How it is calculated
- Monthly SSB values are summed to annual totals for 2020–2025 and converted from NOK million to NOK billion.
- The 2026 forecast uses the same year-to-date month window as the export forecast.
- The YTD growth rate is calculated as current-year YTD turnover divided by previous-year YTD turnover, minus one.
- The 2026 NCS estimate is the 2025 full-year home-market turnover scaled by that YTD growth rate.
Caveats
- NCS is shown as a total only; it is not split into oil and gas, offshore wind, CCS, hydrogen or other renewable categories.
- SSB monthly figures can be revised after first publication, so historical and forecast values may move when data is refreshed.
- The YTD extrapolation assumes the early-year growth pattern is representative for the full year.
Employment monitor
Employment across Norwep and other suppliers
Monthly headcount across Norwep member business units and the non-member part of the broader oil and gas supplier population, from January 2017 onwards, with an optional regional breakdown.
Data sources
- Brønnøysundregistrene — employee figures at business-unit (underenhet) level, sourced via the same A-melding pipeline that feeds SSB's employment statistics.
- Econ Management's manually cleansed mapping between 303 Norwep member companies and the 619 underlying business units they operate.
- Econ Management's oil and gas supplier population workbook (2,060 company org numbers), mapped to business units through Brønnøysundregistrene's parent-unit relation.
How it is calculated
- Norwep members are identified by member-company org number and use the existing Norwep business-unit mapping.
- The broader supplier population is loaded from the workbook at company level, then mapped to Brønnøysundregistrene business units via each underenhet's parent company org number.
- The 'Other suppliers' series excludes companies that are Norwep members, to avoid double counting.
- When a region (fylke) is selected, only business units registered in that region are included in both series.
- Change figures are the difference in the monthly total versus 1, 6 or 12 months earlier within each series.
Caveats
- Counts include all employees of each business unit, also non-Norwep-related activities where the same legal entity operates in multiple segments.
- Companies in the supplier workbook without a matched business unit or without employee history are excluded from the monthly series.
- The mappings may lag corporate restructurings (mergers, demergers, transfers between legal entities).
- Employee figures are updated as A-meldinger are filed; the most recent month can be revised upwards for a few weeks.
Annual accounts
Financials — revenue and operating margin
Share of Norwep member companies with growth, decline or unchanged revenue and operating margin between the two most recent fully reported financial years.
Data sources
How it is calculated
- For each member company we compare revenue and operating margin in the latest reported year against the prior year.
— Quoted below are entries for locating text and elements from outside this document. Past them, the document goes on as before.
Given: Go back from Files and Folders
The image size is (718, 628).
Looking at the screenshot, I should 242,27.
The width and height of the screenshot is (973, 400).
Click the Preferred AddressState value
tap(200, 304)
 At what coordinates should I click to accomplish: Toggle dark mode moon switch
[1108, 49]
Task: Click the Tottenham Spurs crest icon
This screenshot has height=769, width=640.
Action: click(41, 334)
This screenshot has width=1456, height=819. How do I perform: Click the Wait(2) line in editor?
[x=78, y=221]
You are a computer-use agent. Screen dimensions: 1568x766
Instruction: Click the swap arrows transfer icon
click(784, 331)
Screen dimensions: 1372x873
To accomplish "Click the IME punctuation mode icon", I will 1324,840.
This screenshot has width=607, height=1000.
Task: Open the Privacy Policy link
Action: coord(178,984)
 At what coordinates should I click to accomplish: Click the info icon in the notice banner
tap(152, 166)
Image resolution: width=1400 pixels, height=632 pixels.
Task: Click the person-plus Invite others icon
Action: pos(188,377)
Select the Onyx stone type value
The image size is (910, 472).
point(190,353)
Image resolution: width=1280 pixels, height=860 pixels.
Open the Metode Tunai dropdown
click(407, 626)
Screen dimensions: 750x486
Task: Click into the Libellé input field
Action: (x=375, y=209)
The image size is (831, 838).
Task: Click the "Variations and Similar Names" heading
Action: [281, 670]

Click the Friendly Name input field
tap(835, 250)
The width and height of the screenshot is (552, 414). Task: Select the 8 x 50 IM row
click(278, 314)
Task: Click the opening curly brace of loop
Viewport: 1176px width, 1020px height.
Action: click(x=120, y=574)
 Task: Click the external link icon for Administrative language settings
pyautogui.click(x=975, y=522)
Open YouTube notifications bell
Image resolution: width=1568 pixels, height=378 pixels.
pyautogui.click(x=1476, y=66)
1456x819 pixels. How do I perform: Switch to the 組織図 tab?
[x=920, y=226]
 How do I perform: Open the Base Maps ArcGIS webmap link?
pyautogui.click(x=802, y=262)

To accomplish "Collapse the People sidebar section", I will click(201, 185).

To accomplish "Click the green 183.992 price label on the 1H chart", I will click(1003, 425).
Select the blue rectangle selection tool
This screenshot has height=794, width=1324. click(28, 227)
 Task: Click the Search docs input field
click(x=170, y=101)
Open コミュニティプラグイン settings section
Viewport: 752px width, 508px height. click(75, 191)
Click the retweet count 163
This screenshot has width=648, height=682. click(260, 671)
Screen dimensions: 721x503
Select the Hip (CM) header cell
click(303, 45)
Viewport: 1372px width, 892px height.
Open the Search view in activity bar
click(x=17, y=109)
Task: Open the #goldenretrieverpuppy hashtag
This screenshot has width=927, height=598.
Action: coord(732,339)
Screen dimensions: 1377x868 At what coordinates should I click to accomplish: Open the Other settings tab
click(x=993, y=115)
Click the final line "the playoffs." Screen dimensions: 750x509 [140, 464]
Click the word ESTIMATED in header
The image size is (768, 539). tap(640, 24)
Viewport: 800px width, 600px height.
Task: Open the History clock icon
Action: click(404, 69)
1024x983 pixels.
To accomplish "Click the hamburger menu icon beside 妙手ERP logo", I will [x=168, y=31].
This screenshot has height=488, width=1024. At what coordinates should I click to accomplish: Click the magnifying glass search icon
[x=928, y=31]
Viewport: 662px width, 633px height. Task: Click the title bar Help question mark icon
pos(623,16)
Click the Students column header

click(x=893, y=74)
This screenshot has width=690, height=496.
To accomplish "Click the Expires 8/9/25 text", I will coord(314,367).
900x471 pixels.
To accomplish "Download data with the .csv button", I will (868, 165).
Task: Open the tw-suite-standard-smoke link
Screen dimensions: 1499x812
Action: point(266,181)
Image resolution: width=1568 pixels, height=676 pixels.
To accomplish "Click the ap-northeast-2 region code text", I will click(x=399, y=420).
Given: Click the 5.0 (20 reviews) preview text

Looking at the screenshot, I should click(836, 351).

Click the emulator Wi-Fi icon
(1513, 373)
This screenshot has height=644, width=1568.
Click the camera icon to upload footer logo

- Companies are classified as growth, unchanged or decline on each metric; the share bars show the count in each bucket divided by the total number of companies with comparison data.
- The monitor shows aggregated shares only; individual companies and ranked lists are not displayed.
- Operating margin from the database is normalised to percentage points (e.g. 17.6 = 17.6 %) before comparison and display.
Caveats
- Member companies without two consecutive years of reported accounts are excluded entirely from the comparison.
- Annual accounts only become available the year after the financial year ends — this view is therefore lagged relative to the monthly employment series.
- Operating margin is calculated from the filed accounts and can be sensitive to one-off items, write-downs and changes in revenue recognition.